Entitled “Brokerage, Social Networks, Knowledge-Based
Innovation,” it is sponsored by the Innovation
and Organizational Change, Sociology, and Law and Social Science
directorates of the NSF.
Professor Obstfeld focuses on how knowledge-intensive social
processes associated with organizational change and innovation
unfold at the microsocial level, and ultimately how they link
to firm adaptation, alliance formation, firm founding, and
strategic advantage at the macrosocial level. His work draws
on economic sociology, knowledge-based organizing, and innovation
literatures to introduce several mechanisms and constructs
involving combinatorial action, knowledge articulation, creative
projects, and collective action that bring new insight to
strategy and organization theory. His research aims to introduce
a new model of organizational action, agency, and leadership.

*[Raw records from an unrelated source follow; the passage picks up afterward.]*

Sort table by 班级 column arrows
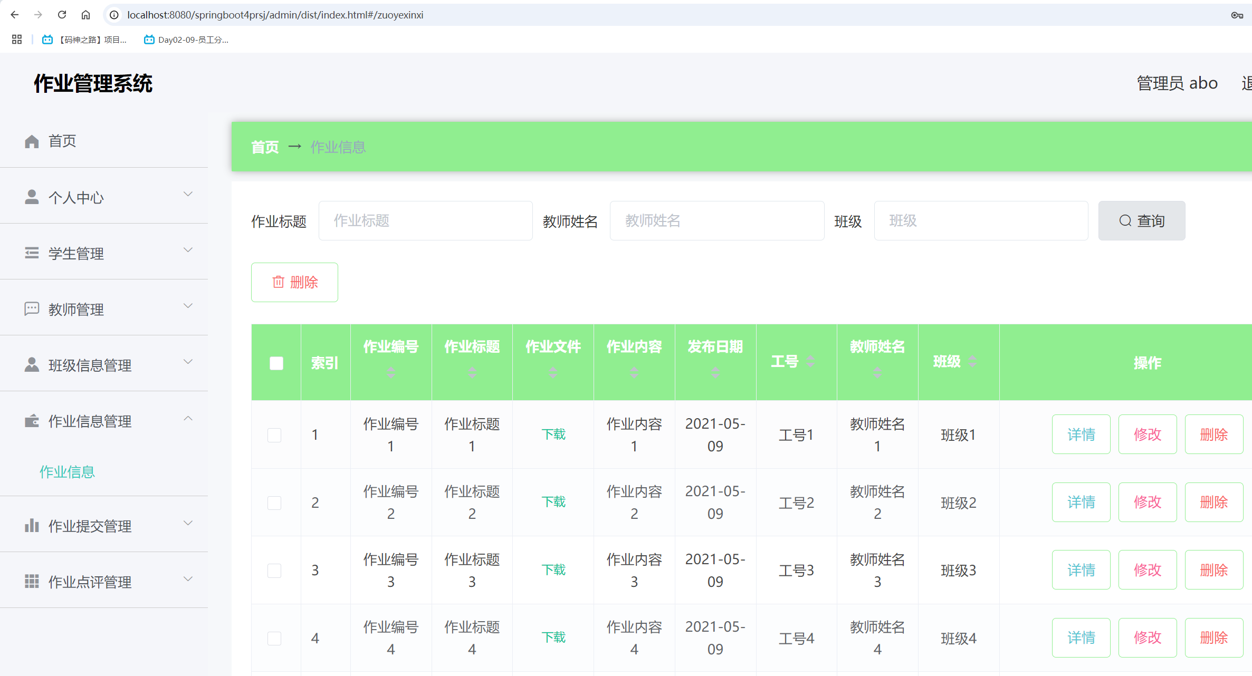Screen dimensions: 1252x676 click(972, 362)
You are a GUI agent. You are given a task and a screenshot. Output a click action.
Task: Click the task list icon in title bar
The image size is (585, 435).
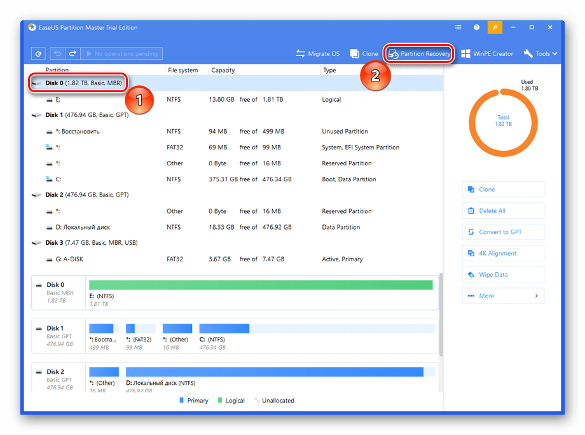point(458,28)
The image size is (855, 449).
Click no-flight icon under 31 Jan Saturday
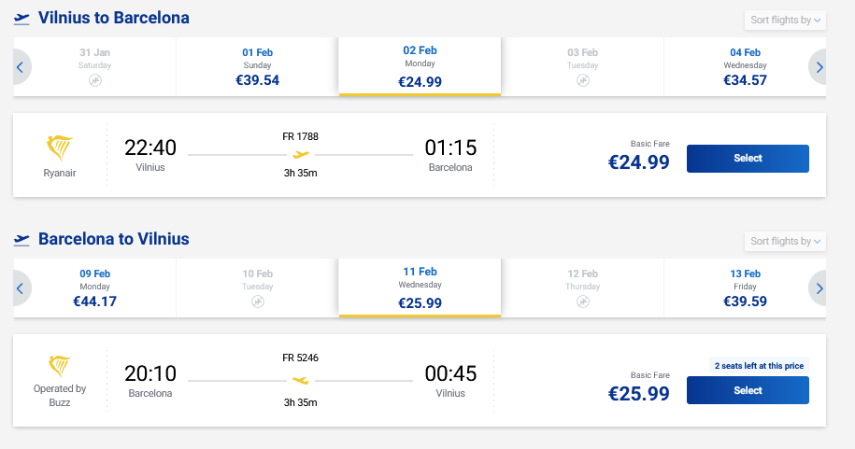click(95, 81)
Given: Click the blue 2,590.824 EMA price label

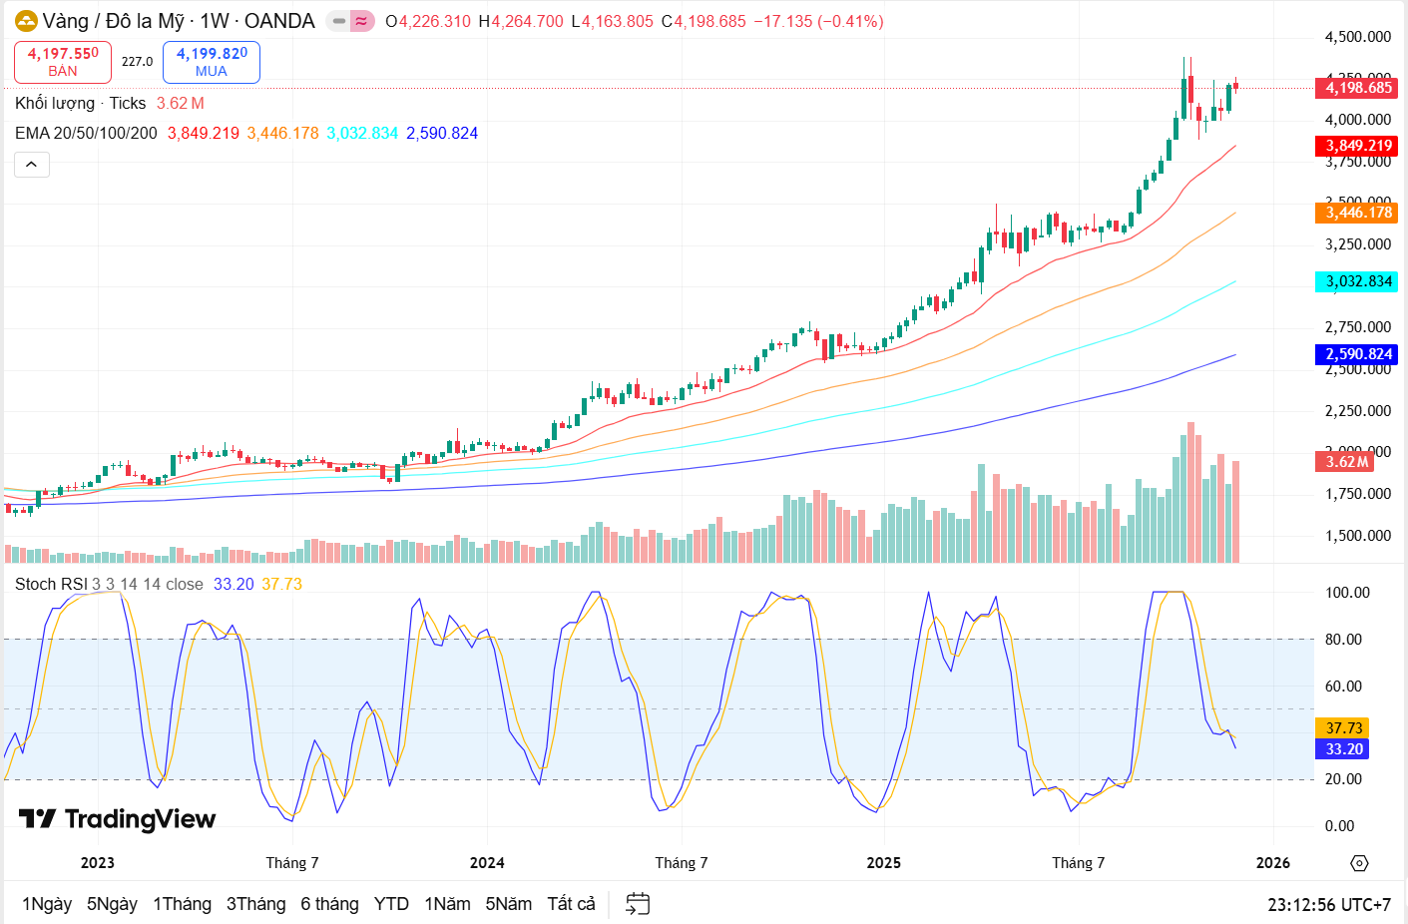Looking at the screenshot, I should 1357,354.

Professor Obstfeld’s NSF grant will investigate how
emergent combinations of social networks, knowledge, and resources
lead to innovation within and across organizations, with special
attention to brokerage activities that facilitate these combinations.
Research in organization theory, strategy, and sociology recognizes
the importance of social combinations to innovation, entrepreneurship,
and firm competitiveness, but we know little about the social
processes and interpersonal skills underlying the creation
of such combinations and how they are fostered on the ground.

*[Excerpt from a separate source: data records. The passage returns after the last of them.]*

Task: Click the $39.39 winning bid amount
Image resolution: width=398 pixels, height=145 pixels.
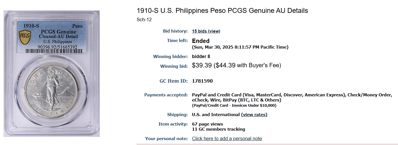Action: click(x=202, y=65)
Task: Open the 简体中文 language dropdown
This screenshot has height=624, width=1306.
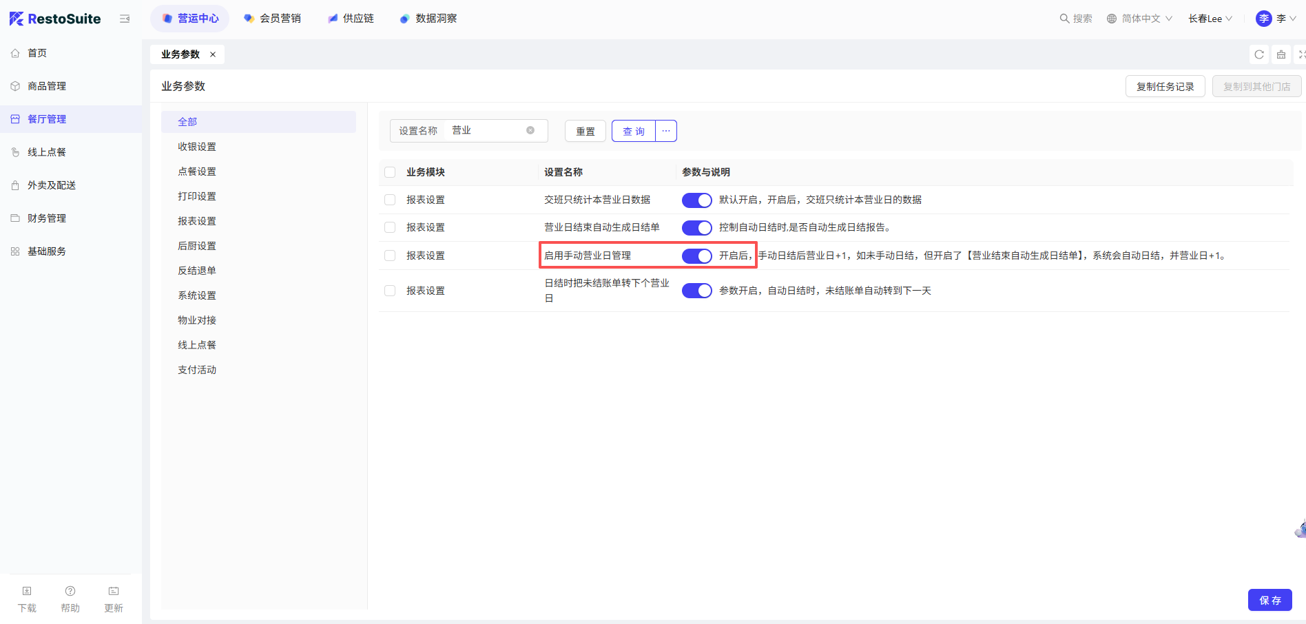Action: (x=1140, y=19)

Recent studies on global competition suggest that successful
organizations foster collaboration across departmental, firm,
and national boundaries. To be successful in the global economy,
businesses will derive competitive advantage from focusing
on innovation in business models.
The study will explore three key questions: 1) How do social
networks, individual knowledge, and resources combine and
lead to organizational innovation? 2) To what extent does
participation in innovation also lead to promotion within
a firm? 3) How do these relations vary within and across different
firms? Ethnography, comparative case studies, and a two-stage
social network study will be used in multiple organizations
differing in size and product/service offering to answer these
questions. Research findings will advance organizational and
strategy theory as well as identify practices that managers
can use to foster innovation.
Prior to his academic career, he served as Director of Training
and Development at The Federal National Mortgage Association
(Fannie Mae). He is a member of the Academy of Management,
American Sociological Association, and the Institute for Operations
Research and the Management Sciences. He received his Ph.D.
from the University of Michigan’s Ross School of Business.